Related form questions

  • Unique study name and abbreviation

  • Study description

A key data organizing unit in the portal is the Study. Associated with a Study is:

  • a description of the cohort or model system the data has or will be generated from

  • summaries of the methods used to generate the data (think about this as the similar type of information you would write for a well written Materials and Methods section in a paper)

  • the data itself

  • associated metadata

  • an acknowledgment statement that users of the data will be requested to put in manuscripts and presentations

Data generated through a grant may be grouped into one or multiple studies. The EL DMCC will work with you to determine if data from your grant should be grouped into one or multiple studies based on the information in the data contribution survey.

A complete study description provides a summary of the cohort or model system your data comes from and includes:

  1. A Descriptive Study Name: This should be a short descriptive sentence.

    1. Example - “The Mount Sinai Brain Bank study”.

  2. A Study Name Abbreviation: This should be an abbreviation of the descriptive study name and will be used to annotate all content belonging to a specific study.

    1. Example - “MSBB”.

  3. A Study Description: Describe the human cohort(s) or model system(s) the data comes from. Add links or references for additional information if available. Include additional details relevant to the specified cohort or model system, as detailed in the examples below.

Study Description example: Human cohort

⚠️ Include the study type (randomized controlled study, prospective observational study, case-control study, or post-mortem study), disease focus, diagnostic criteria, and inclusion/exclusion criteria of study participants. For post-mortem studies include the tissue bank name(s).

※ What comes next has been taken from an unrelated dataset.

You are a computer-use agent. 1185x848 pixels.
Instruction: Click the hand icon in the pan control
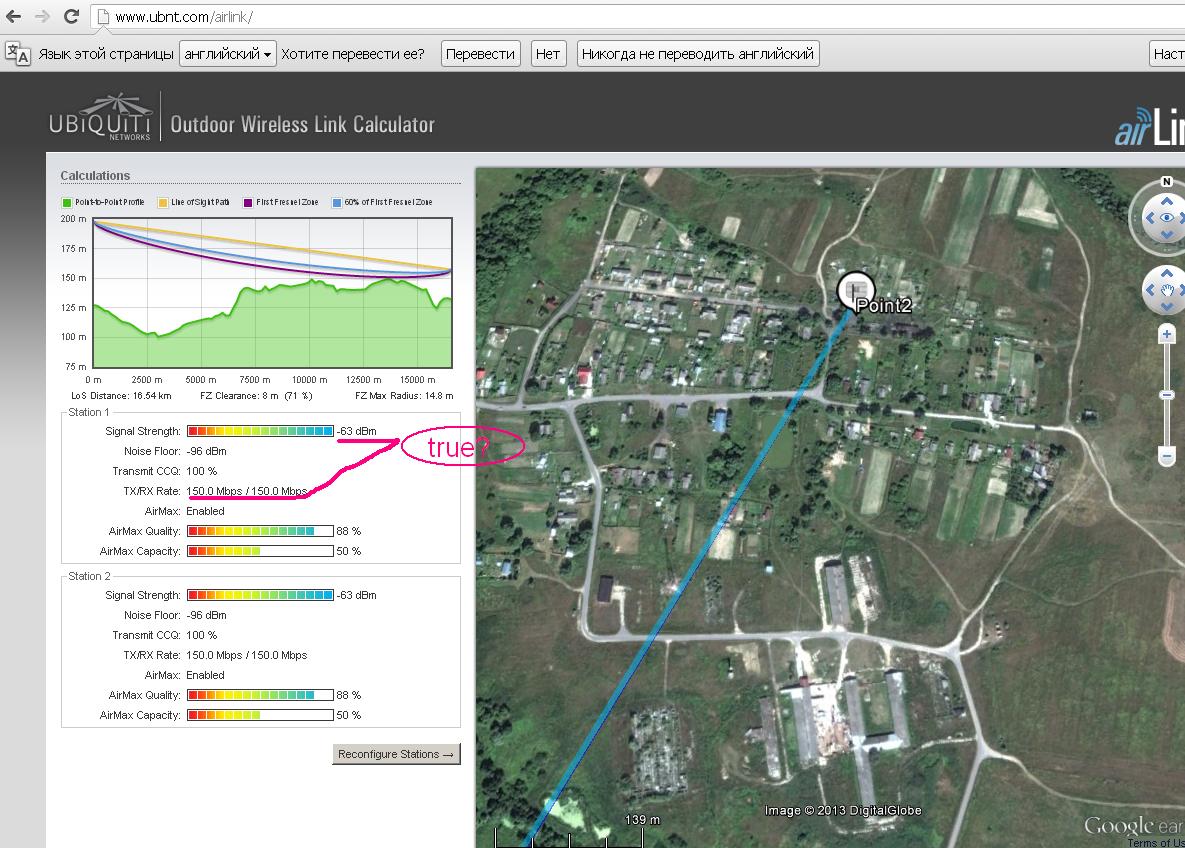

Brain specimens were obtained from the Mount Sinai/JJ Peters VA Medical Center Brain Bank (MSBB) which holds over 1,700 samples. This cohort was assembled after applying stringent inclusion/exclusion criteria and represents the full spectrum of disease severity. Neuropathological assessments are performed according to the Consortium to Establish a Registry for Alzheimer's Disease (CERAD) protocol and include assessment by hematoxylin and eosin, modified Bielschowski, modified thioflavin S, and anti-β amyloid (4G8), anti-tau (AD2) and anti-ubiquitin (Daka Corp.). Each case is assigned a Braak AD-staging score for progression of neurofibrillary neuropathology. Quantitative data regarding the density of neuritic plaques in the middle frontal gyrus, orbital frontal cortex, superior temporal gyrus, inferior parietal cortex and calcarine cortex are also collected as described . Clinical dementia rating scale (CDR) and mini–mental state examination (MMSE) severity tests are conducted for assessment of dementia and cognitive status. Final diagnoses and CDR scores are conferred by consensus. Based on CDR classification , subjects are grouped as no cognitive deficits (CDR = 0), questionable dementia (CDR = 0.5), mild dementia (CDR = 1.0), moderate dementia (CDR = 2.0), and severe to terminal dementia (CDR = 3.0–5.0). Covariates including demographic and neuropathological data were collected on the samples used for this project including postmortem interval, race, age of death, clinical dementia rating, clinical neuropathology diagnosis, CERAD, Braak, sex, and a series of neuropathological variables. See the Mount Sinai cohort of large-scale genomic, transcriptomic and proteomic data in Alzheimer's disease for a detailed description of the study and the data.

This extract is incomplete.